Institusion
INSTITUT KOMUNIKASI DAN BISNIS LSPR
Author
Runkat, Belva Arbella Beneta
Subject
HT Communities. Classes. Races
Datestamp
2024-02-06 02:00:26
Abstract :
Indonesia telah meratifikasi Persetujuan Paris di tahun 2016 dan telah merumuskan Nationally Determined Contribution (NDC) pada periode 2015-2019 sampai seterusnya sebagai bentuk upaya menahan laju kenaikan suhu bumi hingga 2°C dan menanggulangi perubahan iklim. Kementerian Lingkungan Hidup dan Kehutanan Indonesia juga telah mengupayakan berbagai program sebagai aksi dari perwujudan tujuan tersebut. Namun ironisnya, masih banyak orang Indonesia yang meragukan bahwa perubahan iklim disebabkan oleh ulah manusia. Melihat fenomena ini, beberapa pihak merasa bahwa pelaksanaan aksi iklim oleh pemerintah masih minim. Maka dari itu, muncullah organisasi-organisasi pemuda pencinta iklim, salah satunya Green Welfare Indonesia, yang hadir untuk berperan dalam upaya pengendalian perubahan iklim di Indonesia melalui aksi iklim. Tujuan dari penelitian ini adalah untuk mengetahui sejauh mana relevansi aksi iklim yang dilakukan Organisasi Green Welfare Indonesia dalam upaya pengendalian perubahan iklim Indonesia dengan menganalisanya menggunakan Teori Global Climate Governance dan Teori Komunikasi Perubahan Iklim. Pembahasan pada skripsi ini meliputi konsep mitigasi, adaptasi, dan kerugian & kerugian akibat perubahan iklim (L&D). Metode penelitian kualitatif-deskriptif telah digunakan pada penelitian ini.

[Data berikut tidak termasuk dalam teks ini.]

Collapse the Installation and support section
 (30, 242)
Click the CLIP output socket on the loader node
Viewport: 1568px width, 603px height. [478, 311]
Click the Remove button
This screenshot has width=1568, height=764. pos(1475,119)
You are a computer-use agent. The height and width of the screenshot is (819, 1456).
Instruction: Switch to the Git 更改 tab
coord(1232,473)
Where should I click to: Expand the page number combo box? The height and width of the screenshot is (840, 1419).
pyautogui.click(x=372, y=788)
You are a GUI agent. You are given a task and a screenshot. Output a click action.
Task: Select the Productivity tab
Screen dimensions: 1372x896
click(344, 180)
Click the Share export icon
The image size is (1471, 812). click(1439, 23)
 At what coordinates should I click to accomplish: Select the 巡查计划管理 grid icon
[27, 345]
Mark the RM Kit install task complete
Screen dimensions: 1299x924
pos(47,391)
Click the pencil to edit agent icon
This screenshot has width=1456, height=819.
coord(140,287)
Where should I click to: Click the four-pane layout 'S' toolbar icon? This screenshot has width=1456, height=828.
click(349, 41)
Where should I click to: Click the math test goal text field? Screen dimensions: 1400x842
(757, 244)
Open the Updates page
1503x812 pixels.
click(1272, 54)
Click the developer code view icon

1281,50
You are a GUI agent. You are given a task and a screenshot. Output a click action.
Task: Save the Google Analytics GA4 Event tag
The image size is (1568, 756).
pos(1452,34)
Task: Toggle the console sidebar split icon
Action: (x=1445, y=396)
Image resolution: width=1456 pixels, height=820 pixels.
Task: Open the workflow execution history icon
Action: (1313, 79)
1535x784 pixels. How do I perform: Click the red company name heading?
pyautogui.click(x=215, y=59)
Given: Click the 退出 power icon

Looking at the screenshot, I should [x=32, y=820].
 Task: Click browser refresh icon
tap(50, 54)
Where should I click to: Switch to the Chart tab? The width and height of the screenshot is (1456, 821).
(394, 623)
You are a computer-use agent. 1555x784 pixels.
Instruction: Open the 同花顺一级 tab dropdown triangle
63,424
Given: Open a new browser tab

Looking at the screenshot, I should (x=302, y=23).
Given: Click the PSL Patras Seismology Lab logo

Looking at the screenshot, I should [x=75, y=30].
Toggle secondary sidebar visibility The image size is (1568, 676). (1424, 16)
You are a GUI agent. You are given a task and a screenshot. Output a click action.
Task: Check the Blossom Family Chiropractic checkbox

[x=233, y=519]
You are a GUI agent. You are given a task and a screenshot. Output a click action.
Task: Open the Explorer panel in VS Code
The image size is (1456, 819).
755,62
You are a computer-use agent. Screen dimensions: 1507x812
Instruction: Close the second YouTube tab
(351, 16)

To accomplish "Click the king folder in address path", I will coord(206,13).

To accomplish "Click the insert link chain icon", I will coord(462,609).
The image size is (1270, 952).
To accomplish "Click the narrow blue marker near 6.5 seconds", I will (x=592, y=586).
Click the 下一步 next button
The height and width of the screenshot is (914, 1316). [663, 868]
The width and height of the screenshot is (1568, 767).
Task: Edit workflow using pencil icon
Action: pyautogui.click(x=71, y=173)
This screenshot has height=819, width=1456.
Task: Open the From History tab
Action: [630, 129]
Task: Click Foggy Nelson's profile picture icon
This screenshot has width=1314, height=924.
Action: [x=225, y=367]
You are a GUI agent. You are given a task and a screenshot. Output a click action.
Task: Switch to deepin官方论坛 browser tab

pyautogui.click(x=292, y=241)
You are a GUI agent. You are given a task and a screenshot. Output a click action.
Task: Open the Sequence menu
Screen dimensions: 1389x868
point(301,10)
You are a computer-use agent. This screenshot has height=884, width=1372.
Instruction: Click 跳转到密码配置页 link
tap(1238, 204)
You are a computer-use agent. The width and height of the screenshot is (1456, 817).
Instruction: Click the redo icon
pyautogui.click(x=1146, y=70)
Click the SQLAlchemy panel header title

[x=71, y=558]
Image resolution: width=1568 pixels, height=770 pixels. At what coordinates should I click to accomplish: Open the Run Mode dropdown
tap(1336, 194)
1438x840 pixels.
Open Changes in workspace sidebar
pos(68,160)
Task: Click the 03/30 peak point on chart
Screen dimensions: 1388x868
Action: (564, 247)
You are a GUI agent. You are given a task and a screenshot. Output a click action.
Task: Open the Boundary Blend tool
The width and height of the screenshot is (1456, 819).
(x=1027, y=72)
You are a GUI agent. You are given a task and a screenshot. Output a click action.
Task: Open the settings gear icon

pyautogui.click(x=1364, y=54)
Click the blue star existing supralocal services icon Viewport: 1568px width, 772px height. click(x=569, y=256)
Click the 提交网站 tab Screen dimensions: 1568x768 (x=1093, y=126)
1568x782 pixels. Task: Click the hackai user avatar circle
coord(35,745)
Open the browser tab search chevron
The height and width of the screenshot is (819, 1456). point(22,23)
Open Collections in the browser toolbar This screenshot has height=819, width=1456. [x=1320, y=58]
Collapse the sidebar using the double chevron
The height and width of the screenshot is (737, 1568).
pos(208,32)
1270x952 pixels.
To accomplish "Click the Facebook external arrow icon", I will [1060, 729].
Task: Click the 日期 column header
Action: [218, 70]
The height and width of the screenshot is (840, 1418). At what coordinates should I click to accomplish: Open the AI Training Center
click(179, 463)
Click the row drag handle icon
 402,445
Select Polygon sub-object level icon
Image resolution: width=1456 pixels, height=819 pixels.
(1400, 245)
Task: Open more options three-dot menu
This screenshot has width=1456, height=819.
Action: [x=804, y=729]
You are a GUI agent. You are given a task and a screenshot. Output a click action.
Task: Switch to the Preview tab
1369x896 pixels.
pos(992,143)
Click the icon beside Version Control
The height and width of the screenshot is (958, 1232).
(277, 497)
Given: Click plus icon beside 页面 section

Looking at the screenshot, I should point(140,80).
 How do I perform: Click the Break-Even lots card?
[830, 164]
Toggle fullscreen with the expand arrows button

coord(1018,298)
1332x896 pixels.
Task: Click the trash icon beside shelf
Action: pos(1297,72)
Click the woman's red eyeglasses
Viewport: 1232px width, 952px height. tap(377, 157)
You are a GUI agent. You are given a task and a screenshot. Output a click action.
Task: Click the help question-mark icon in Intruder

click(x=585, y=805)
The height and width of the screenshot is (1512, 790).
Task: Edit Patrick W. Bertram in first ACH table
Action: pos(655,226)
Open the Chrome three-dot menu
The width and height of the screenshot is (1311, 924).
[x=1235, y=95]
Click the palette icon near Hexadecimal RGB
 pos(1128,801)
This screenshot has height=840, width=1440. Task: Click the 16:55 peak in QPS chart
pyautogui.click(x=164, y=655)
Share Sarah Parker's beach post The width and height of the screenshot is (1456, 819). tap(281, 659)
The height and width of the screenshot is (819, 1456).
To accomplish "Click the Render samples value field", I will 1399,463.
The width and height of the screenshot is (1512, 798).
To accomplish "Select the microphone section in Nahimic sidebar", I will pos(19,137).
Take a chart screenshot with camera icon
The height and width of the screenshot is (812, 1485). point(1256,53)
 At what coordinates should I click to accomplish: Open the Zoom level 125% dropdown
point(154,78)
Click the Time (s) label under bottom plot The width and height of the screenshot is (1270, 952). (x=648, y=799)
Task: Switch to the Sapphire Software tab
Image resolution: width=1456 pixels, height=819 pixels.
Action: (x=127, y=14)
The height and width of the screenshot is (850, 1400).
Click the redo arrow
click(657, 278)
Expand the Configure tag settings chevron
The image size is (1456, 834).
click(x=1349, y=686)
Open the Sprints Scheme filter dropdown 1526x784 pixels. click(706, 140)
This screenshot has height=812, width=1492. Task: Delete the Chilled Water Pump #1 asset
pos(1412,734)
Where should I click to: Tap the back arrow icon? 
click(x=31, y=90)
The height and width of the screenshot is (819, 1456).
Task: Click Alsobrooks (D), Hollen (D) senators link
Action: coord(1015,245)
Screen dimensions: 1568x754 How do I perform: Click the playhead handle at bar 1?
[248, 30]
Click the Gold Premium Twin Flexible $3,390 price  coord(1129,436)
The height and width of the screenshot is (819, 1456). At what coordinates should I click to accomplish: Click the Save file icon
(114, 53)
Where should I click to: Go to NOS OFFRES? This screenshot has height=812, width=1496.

Peneliti menggunakan teknik wawancara semi-terstruktur untuk menjawab tujuan penelitian.
Kata Kunci: Paris Agreement, Nationally Determined Contribution, Global Climate Governance, Komunikasi Perubahan Iklim, Non Governmental Organizations, Perubahan Iklim, Pemuda, Indonesia.